# Feral Cats



## Ringneck (Jul 2, 2000)

What is the law in regard to someone releasing feral cats?

I have had trouble before with unowned cats hanging around my bird feeders and just chased them away with a water hose. Since then I have learned that someone in the neighborhood is retrieving cats from the local shelter spaying them and then turning them loose.

In this area up here they don't last long before a coyote, fox, pine marten or bobcat has themselves a meal but I still think there should be something to stop this practice.


----------



## DuckMan (Jan 18, 2000)

Why would someone get a cat from the shelter, pay to spay them and then turn them loose? Did they think that helps the cats?!?

Weirdos.

Cats are sooooo destructive. Good luck.


----------



## predatordave (Feb 24, 2003)

weirdos is right. you should live trap them and call the dog catcher to come and get them because they are not your cats and they are on your land. hopefully the person will show up at the shelter and see the cat that they just let go back in there and catch on it is a stupid idea.

later, dave


----------



## rabbit whacker (Jan 22, 2003)

So you are saying the animal shelters will let someone take cats to let them go wild and if someone wants a dog and says they will use it for hunting, they can't get it. Stupid. Someone who pays to spay/neuter a cat and then lets it go is a moron.


----------



## Beave (Aug 26, 2002)

That's the humane society for you. A friend of my dad's picked up beagle there that had a flouresant orange hunting collar on. He made the mistake of commenting to the woman workign there that "with a collar like that I bet he's trained to hunt".

They wouldn't let him adopt the dog. He had to send his wife back the next day to pick it up. The humane society is so stupid.,

BTW, the dog was trained. Nice little short-legged variety of beagle, great rabbit dog. Comes when you call it, even off a track it's barking.


----------



## Ringneck (Jul 2, 2000)

I agree that it is a dumb thing to do and is probably not accomplishing what they want.

However I still would like to know if it is against the law or are they within their legal rights?

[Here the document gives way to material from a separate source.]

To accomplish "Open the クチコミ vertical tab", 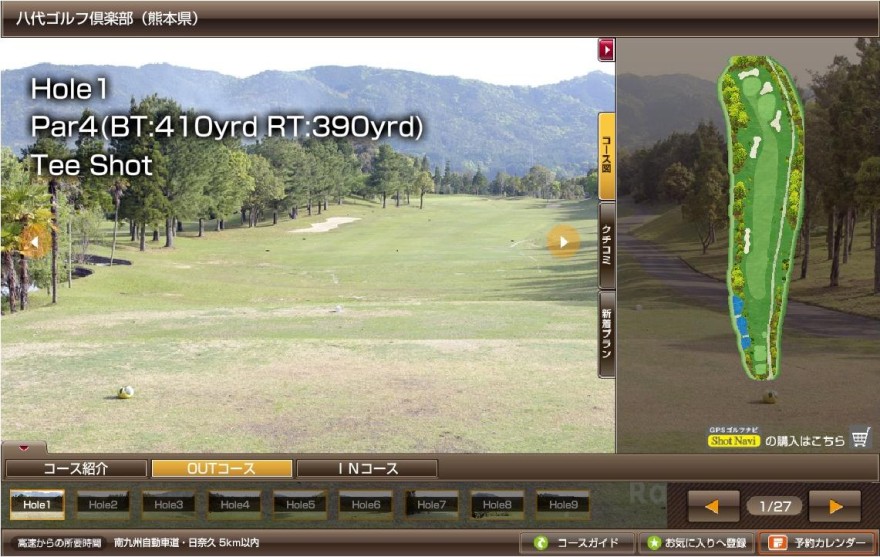I will tap(606, 245).
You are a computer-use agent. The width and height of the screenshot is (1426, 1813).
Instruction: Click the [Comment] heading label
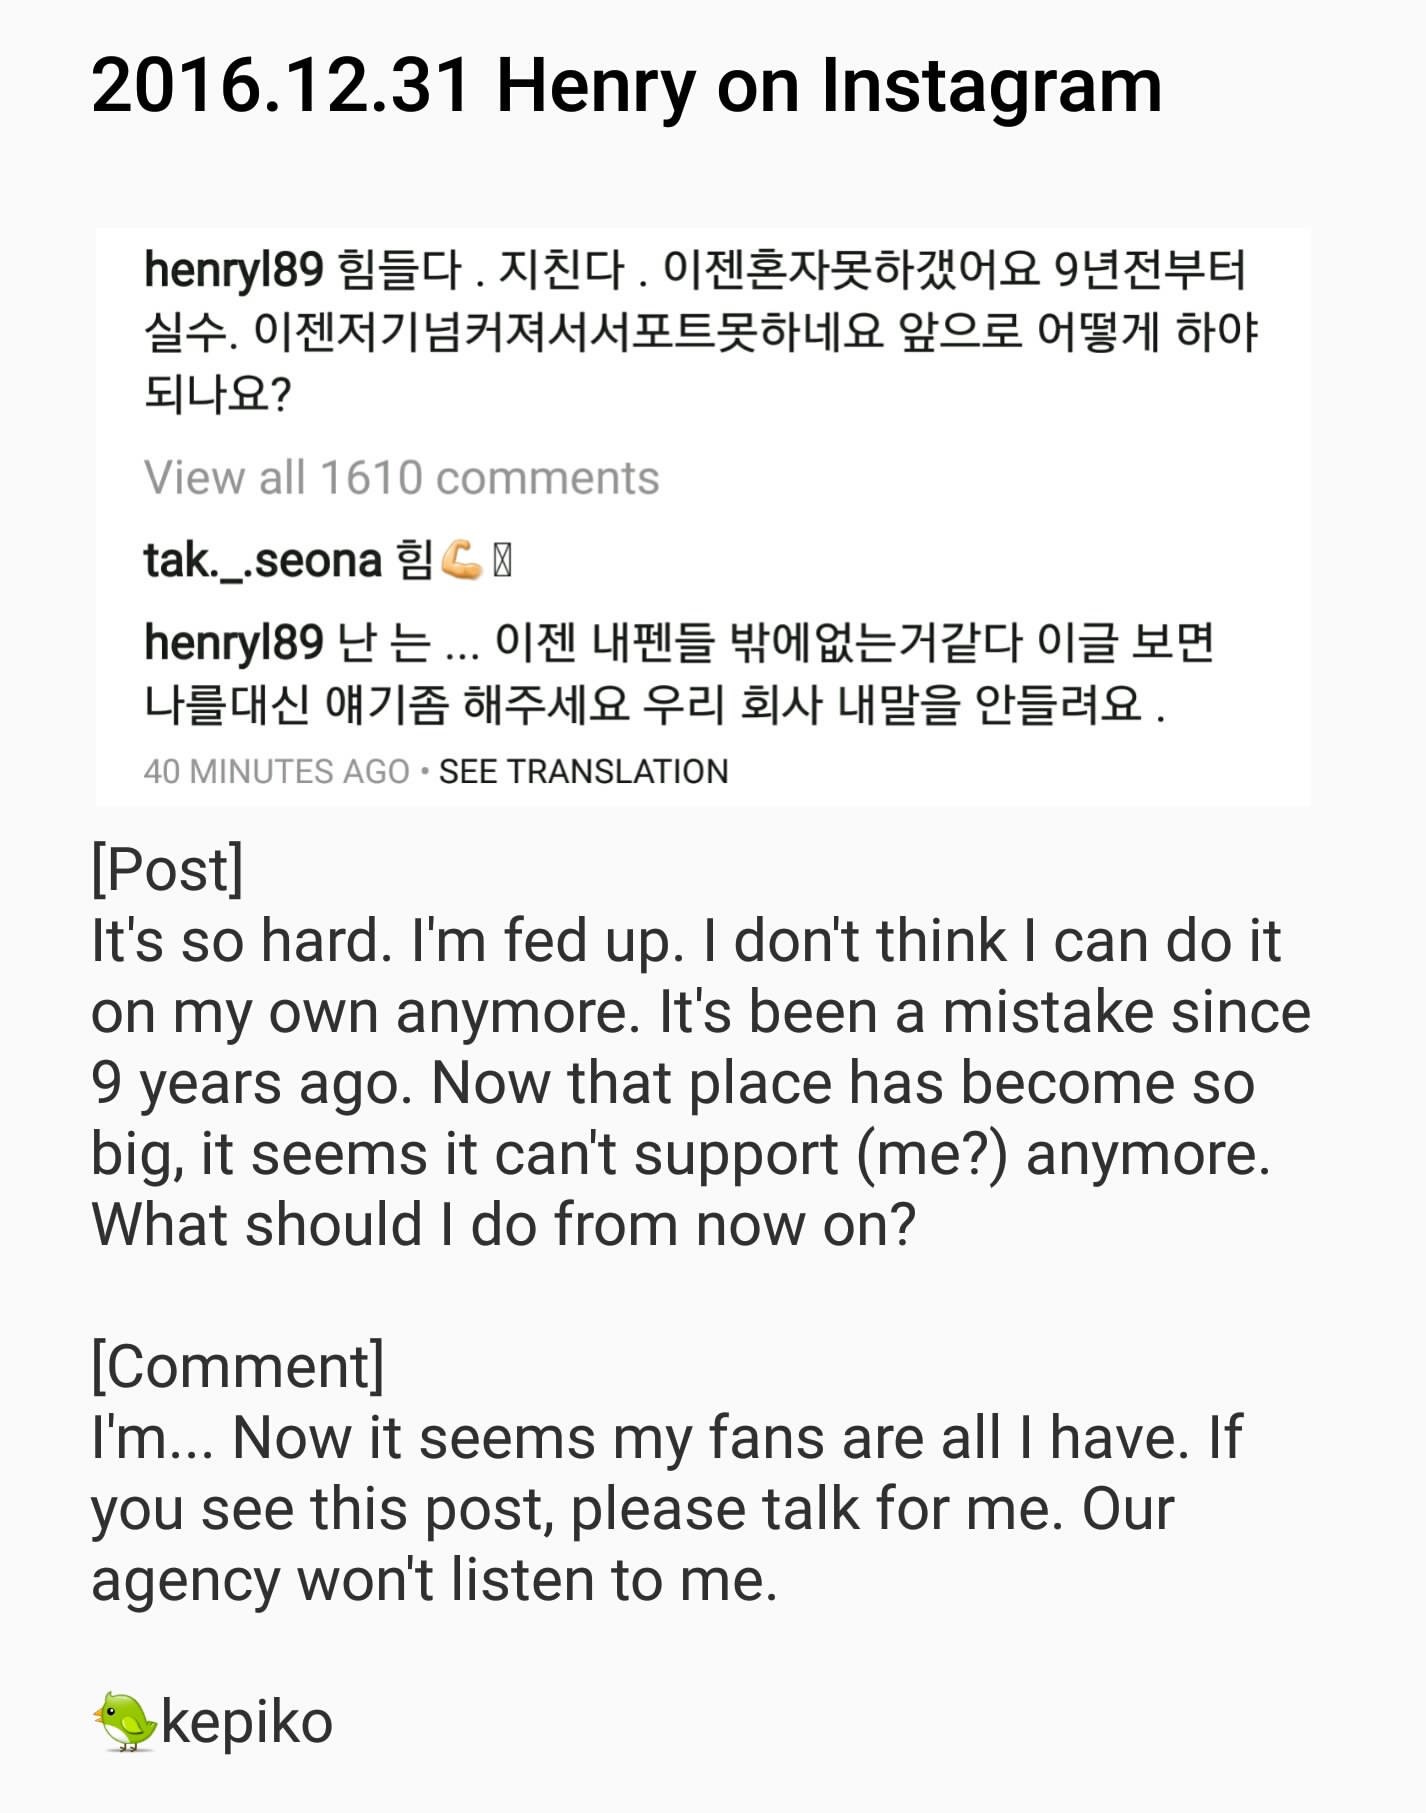[238, 1366]

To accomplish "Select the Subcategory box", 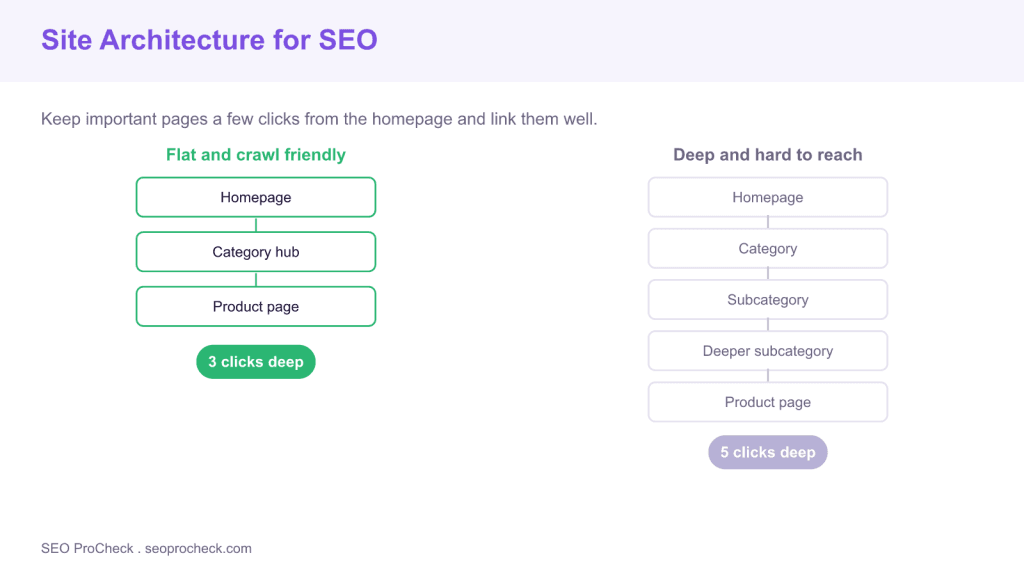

I have tried to get a CO to give me an answer but so far have not received a response.


----------



## Mr. 16 gauge (Jan 26, 2000)

I'm not an attorney, but it seems to me that if this is indeed the case (turning cats loose in the wild), then a case can be made for abandonment (with resulting animal cruelty charges). Just MHO, FWIW


----------



## Beave (Aug 26, 2002)

I'd agree with Mr. 16 Gauge. These are not barn cats that're practically half-wild. Some of them may be declawed. They may have spent their entire lives as indoor cats up until the point of being tossed into the wild by this person. To release them into the wild would constitute abandonment.

Since they aren't legally protected by law I'd start mounting cat pelts on a tree facing this neighbor's house until they get the point.


----------



## boehr (Jan 31, 2000)

There are a lot of issues with feral cats and unfortunately there is no law governing any type of feral, barn or pet cats like there is for dogs with the exception of cruelty to animals. It would be wise to use extreme caution. "Not protected by law" maybe, maybe not, depending how you look at it and the interpetation. There also is no law that states the season for feral cats is this date to that date. Since there is no season for the wild??? feral cat then that indicates some protection to me. If it is not wild then it is someone's property. I agree with much stated above and people who abandon an animal, any domestic animal should be prosecuted to the fullest extent of the law.


----------



## mickey (Sep 25, 2000)

How can one tell the difference between a house cat out and about and a feral cat?


----------



## boehr (Jan 31, 2000)

Excellent question Mickey, most of the time you can't.


----------



## mickey (Sep 25, 2000)

Thats what I figured. Thanks Boehr!  

I have 2 indoor cats and if somehow they got out and somebody shot one....they are like people in my life and I'd basically flip out. I understand the problem with feral cats and their effect on the ecosystem but we need to then look at animal control and not take the law into our own hands. Some of those cats are our friends out here.


----------



## Ringneck (Jul 2, 2000)

Thank you for the reponse. I guess that the only thing I can do is live trap them and hope that they get tired of picking them up at the pound or broke. 

There should be a way of keeping them off of my property short of getting a court order.

I have reason to suspect that there is some cooperation with the animal control office and I have wanted to avoid going to the county commission until I have more evidence but may just ask if they can come up with a solution so I can enjoy watching the birds in my back yard.


----------



## Zofchak (Jan 10, 2003)

I hate feral cats. If it was up to me I would treat them just as I would nuisance raccoons and opossums. They are very destructive to surrounding wildlife and rarely controlled.


----------



## mickey (Sep 25, 2000)

Racoons and opossums are wildlife.


----------